◆ Required action: Lines from the one containing "Instruction: Open Privacy" through the end of the material are to be retyped exactly; do not copy pictures.

◆ Exercise input:
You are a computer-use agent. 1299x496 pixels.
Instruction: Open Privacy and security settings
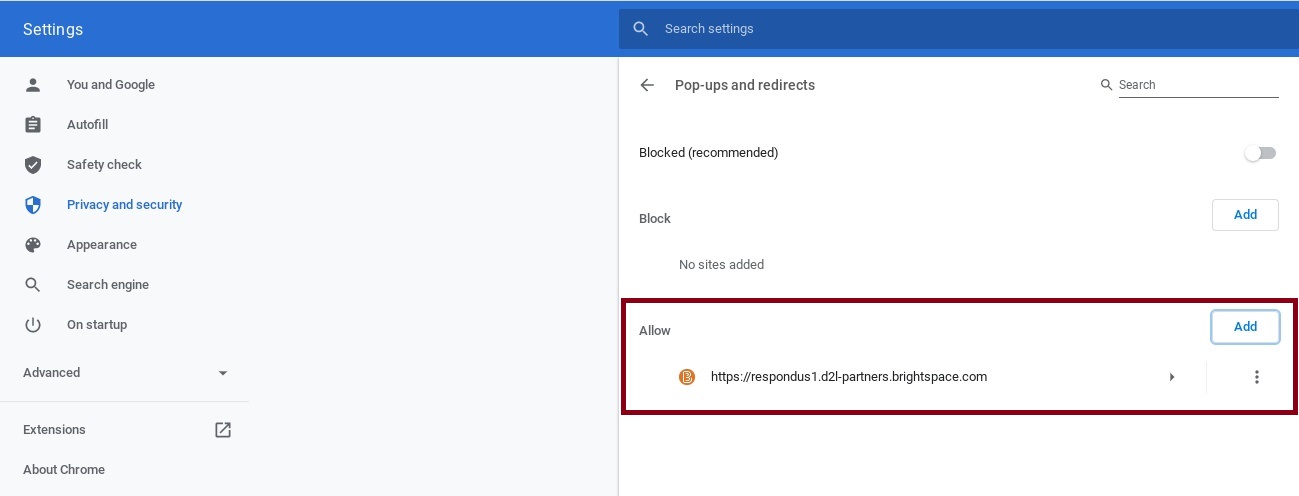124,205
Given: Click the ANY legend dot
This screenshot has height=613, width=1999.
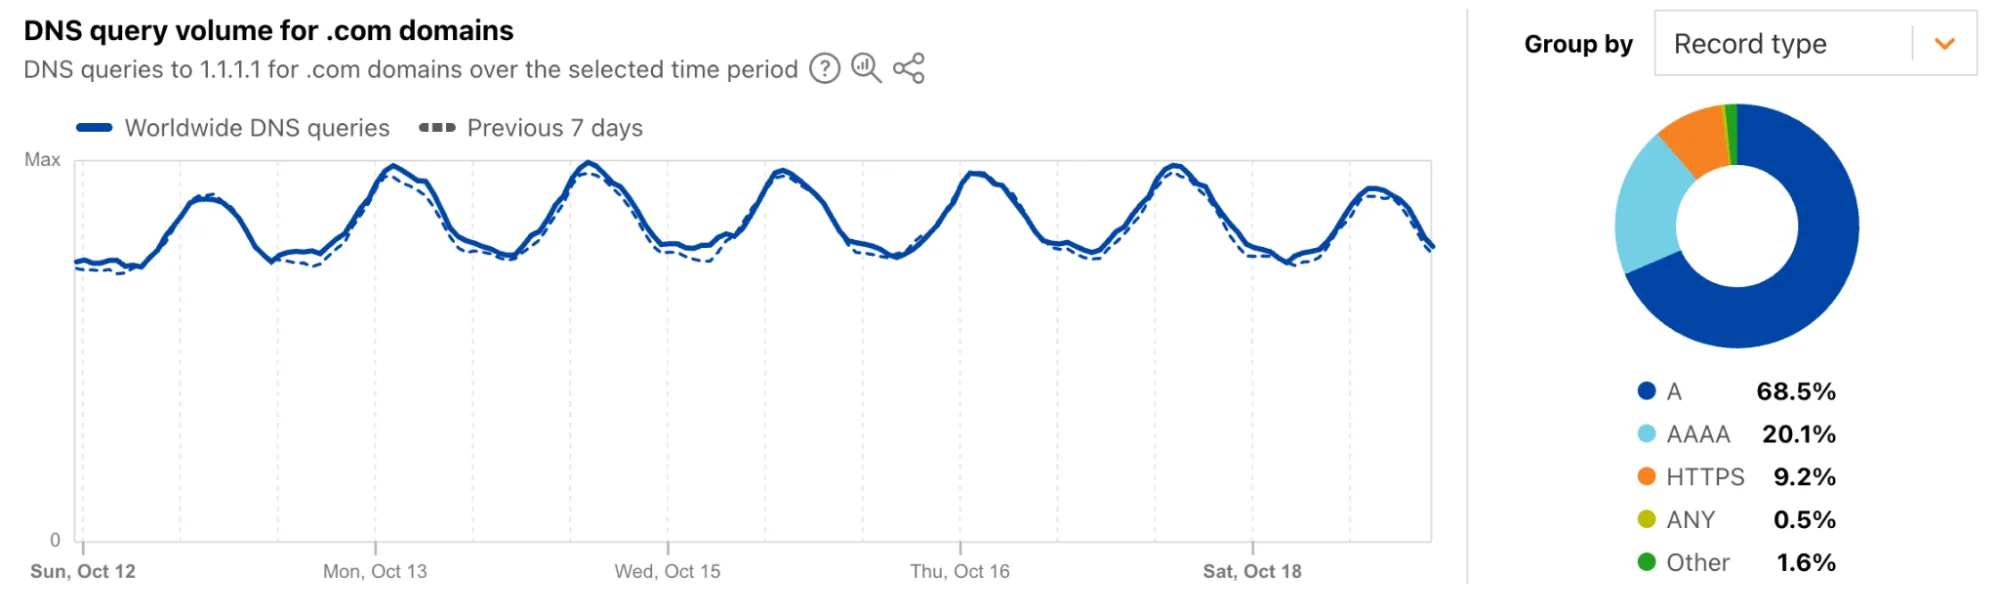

◆ Answer for the task:
Instruction: Open Privacy and security settings
124,205
Given: Click the ANY legend dot
This screenshot has height=613, width=1999.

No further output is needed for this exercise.